Re: 12x performance drop on md/linux+sw raid1 due to barriers [xfs]
From: Leon Woestenberg <hidden>
Date: 2008-12-22 13:19:02
Also in:
linux-xfs
Hello, On Sun, 21 Dec 2008 19:16:32 +0000, "Peter Grandi" [off-list ref] said:
quoted
The drive itself may still re-order writes, thus can cause corruption if halfway the power goes down. [ ... ] Barriers need to travel all the way down to the point where-after everything remains in-order. [ ... ] Whether the data has made it to the drive platters is not really important from a barrier point of view, however, iff part of the data made it to the platters, then we want to be sure it was in-order. [ ... ]But this discussion is backwards, as usual: the *purpose* of any kind of barriers cannot be just to guarantee consistency, but also stability, because ordered commits are not that useful without commit to stable storage.

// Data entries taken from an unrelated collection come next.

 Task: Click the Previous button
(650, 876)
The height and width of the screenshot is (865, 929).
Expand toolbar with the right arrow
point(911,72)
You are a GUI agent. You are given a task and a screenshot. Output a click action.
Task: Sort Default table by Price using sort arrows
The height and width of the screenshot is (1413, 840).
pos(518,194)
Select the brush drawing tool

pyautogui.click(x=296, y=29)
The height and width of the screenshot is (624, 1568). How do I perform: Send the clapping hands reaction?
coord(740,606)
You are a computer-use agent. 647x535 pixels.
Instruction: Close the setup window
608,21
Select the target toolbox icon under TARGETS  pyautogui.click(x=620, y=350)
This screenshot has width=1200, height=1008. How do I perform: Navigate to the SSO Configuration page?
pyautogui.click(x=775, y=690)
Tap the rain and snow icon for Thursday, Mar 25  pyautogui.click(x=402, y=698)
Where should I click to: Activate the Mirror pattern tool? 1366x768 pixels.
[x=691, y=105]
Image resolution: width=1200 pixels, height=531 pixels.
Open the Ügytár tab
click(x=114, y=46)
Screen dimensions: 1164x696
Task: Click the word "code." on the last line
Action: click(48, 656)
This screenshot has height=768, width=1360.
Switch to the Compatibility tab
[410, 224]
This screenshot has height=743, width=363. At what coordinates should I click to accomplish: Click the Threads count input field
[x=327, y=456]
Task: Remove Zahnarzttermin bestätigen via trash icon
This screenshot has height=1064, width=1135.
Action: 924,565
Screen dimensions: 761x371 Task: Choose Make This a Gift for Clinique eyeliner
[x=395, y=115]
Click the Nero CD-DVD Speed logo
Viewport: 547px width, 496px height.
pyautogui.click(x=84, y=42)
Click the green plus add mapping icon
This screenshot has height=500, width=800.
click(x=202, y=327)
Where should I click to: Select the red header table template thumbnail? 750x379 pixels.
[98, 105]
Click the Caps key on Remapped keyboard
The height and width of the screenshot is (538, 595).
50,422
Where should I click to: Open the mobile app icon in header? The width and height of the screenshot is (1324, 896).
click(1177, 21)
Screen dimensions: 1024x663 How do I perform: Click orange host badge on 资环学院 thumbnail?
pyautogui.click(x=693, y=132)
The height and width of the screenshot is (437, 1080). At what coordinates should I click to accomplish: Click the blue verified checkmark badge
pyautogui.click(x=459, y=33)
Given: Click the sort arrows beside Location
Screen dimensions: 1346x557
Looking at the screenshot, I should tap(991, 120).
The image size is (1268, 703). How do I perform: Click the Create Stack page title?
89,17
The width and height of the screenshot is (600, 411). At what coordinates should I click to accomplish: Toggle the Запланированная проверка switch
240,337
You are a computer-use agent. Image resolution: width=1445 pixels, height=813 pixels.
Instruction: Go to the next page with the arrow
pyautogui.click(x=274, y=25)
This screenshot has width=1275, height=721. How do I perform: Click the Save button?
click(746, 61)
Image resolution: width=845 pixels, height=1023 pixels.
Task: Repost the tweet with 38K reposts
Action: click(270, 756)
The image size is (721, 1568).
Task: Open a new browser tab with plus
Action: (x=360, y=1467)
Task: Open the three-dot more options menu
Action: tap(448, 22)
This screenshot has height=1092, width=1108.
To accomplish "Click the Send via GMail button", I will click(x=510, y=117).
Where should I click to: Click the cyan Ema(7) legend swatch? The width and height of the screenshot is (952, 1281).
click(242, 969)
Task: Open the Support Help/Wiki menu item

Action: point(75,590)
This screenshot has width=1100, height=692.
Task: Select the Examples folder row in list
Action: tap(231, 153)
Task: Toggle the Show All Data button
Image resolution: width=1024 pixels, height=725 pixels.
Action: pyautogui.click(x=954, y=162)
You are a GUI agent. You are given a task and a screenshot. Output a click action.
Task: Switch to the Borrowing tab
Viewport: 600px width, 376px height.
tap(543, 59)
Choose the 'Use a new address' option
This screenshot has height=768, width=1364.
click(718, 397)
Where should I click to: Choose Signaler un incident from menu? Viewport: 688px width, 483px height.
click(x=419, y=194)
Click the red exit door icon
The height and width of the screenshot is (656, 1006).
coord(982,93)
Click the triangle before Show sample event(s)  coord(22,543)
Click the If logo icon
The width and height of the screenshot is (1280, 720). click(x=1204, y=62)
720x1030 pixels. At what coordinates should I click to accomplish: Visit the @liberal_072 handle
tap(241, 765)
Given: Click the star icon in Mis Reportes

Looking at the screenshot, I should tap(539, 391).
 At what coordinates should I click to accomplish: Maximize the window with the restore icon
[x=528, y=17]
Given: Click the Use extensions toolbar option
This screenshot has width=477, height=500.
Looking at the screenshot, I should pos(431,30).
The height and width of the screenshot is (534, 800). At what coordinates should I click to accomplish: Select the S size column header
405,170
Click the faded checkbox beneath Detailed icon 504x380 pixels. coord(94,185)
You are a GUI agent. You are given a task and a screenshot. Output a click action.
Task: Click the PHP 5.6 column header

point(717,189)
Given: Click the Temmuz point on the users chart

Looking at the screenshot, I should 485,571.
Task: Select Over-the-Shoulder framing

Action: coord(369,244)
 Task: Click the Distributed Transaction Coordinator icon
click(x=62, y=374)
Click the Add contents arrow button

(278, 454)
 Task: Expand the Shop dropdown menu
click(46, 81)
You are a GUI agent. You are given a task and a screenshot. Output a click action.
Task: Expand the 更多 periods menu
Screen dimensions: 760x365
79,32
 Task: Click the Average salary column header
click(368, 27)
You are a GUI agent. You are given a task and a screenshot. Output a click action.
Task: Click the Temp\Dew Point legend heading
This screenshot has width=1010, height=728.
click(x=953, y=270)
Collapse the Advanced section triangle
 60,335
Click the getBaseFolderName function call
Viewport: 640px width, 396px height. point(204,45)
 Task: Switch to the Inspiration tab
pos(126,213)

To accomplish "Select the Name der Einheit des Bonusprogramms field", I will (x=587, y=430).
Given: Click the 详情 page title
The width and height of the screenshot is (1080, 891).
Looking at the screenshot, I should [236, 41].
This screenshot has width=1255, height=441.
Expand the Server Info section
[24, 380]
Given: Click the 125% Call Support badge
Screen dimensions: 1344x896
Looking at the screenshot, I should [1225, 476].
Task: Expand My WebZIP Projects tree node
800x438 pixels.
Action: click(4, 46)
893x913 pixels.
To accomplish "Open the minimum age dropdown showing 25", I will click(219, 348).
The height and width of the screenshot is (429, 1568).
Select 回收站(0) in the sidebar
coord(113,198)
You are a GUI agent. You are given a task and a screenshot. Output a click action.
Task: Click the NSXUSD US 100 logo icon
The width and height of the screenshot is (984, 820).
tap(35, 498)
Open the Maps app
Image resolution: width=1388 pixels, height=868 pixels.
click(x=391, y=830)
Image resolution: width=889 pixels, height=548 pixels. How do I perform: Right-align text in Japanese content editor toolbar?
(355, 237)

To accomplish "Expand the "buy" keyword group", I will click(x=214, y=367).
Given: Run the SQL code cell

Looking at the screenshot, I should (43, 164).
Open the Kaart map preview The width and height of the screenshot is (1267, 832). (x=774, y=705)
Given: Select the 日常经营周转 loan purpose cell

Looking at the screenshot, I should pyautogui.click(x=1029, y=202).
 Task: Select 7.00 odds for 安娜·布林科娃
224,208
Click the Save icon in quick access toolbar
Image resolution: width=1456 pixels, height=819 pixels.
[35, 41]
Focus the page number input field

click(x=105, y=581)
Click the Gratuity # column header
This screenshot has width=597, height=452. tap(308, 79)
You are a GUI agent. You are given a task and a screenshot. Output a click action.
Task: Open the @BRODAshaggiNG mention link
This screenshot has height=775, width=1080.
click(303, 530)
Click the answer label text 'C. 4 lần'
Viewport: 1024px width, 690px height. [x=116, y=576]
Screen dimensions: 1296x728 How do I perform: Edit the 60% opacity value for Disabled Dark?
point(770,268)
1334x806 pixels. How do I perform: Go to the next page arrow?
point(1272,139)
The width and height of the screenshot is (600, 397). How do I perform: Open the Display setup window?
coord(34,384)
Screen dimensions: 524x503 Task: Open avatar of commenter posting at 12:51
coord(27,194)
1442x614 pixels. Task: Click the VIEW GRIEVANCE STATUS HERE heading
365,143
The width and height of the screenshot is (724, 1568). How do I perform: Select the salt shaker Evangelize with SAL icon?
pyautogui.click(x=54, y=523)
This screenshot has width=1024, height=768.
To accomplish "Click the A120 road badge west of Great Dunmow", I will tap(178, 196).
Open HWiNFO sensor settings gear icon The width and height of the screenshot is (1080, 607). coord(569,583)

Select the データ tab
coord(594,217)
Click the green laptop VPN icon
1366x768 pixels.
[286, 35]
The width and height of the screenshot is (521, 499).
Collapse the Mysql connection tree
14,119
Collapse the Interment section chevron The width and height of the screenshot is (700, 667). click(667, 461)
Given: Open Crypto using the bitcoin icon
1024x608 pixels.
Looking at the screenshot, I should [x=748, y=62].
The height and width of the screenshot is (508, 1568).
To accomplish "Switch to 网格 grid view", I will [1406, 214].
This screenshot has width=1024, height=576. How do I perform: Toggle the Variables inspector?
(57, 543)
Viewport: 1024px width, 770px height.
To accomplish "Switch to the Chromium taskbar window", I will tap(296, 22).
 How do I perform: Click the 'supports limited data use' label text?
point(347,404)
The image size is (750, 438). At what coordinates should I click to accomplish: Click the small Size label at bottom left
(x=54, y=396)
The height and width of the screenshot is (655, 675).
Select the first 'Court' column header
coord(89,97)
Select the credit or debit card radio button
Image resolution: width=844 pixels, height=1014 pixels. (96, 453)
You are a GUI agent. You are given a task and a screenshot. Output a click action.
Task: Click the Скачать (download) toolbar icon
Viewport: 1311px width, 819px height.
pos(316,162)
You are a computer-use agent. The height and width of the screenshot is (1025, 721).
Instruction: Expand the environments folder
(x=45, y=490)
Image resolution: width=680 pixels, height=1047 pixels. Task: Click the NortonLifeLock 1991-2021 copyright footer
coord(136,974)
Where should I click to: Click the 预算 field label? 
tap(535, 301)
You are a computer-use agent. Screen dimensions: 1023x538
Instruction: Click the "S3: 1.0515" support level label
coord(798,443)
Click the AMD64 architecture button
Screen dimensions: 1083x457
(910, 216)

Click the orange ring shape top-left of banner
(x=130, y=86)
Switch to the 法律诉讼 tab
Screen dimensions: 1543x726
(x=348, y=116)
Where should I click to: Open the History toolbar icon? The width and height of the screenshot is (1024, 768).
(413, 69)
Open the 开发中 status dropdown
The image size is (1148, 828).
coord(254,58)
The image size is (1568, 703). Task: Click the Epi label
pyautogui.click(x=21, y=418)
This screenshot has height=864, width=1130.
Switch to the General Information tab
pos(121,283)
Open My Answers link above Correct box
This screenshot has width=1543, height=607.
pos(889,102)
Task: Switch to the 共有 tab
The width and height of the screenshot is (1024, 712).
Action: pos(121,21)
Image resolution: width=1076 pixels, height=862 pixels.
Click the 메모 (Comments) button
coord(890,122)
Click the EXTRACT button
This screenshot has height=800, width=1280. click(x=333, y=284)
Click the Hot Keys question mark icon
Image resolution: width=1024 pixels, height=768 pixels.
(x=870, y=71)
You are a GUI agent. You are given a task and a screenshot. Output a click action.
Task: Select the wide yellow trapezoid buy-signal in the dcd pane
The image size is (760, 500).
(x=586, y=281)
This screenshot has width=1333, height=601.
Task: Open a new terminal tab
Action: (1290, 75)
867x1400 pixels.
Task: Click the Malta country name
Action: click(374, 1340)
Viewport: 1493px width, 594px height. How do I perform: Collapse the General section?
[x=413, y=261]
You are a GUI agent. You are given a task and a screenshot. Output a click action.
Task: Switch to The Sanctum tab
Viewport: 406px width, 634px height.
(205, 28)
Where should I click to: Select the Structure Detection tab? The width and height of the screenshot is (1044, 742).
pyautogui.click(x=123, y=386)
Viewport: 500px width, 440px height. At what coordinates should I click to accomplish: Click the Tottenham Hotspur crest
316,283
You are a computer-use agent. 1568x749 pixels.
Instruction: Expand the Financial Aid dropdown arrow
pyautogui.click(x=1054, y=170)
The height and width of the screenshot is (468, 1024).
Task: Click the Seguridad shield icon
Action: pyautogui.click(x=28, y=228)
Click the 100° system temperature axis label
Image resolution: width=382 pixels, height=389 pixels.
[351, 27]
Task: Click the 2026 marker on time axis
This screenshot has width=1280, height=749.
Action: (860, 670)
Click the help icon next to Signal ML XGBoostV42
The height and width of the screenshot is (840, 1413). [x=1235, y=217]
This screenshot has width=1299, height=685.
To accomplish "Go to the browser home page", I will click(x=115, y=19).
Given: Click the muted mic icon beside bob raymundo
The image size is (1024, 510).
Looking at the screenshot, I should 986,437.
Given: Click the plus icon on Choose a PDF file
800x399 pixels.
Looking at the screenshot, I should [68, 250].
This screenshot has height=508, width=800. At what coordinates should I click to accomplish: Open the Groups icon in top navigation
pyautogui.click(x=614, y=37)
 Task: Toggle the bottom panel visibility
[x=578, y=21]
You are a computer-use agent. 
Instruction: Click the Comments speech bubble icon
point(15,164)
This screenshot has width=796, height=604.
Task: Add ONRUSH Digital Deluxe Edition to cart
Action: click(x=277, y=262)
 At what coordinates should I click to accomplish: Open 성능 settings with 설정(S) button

I do not see in what sense you mean "stability"? Stable as in BIBO or non-volatile? Barriers are time-related. Once data is on storage, there is no relation with time. So I do not see how barriers help to "stabilize" storage. Ordered commits is a strong-enough condition to ensure consistency in the sense that atomic transactions either made it to the disk completely or not at all.
If barriers guarantee transaction stability, then consistency is also a consequence of serial dependencies among transactions (and as to that per-device barriers are a coarse and very underoptimal design).
Of course, the higher level should ensure that between transactions, the (meta)data is always consistent. In filesystem design, we see that some FS's decide to split metadata and data in this regard.
Anyhow, barriers for ordering only have been astutely patented quite recently: http://www.freshpatents.com/Transforming-flush-queue-command-to-memory-barrier-command-in-disk-drive-dt20070719ptan20070168626.php Amazing new from the patent office.y
Grand. Another case of no prior art. :-) Leon.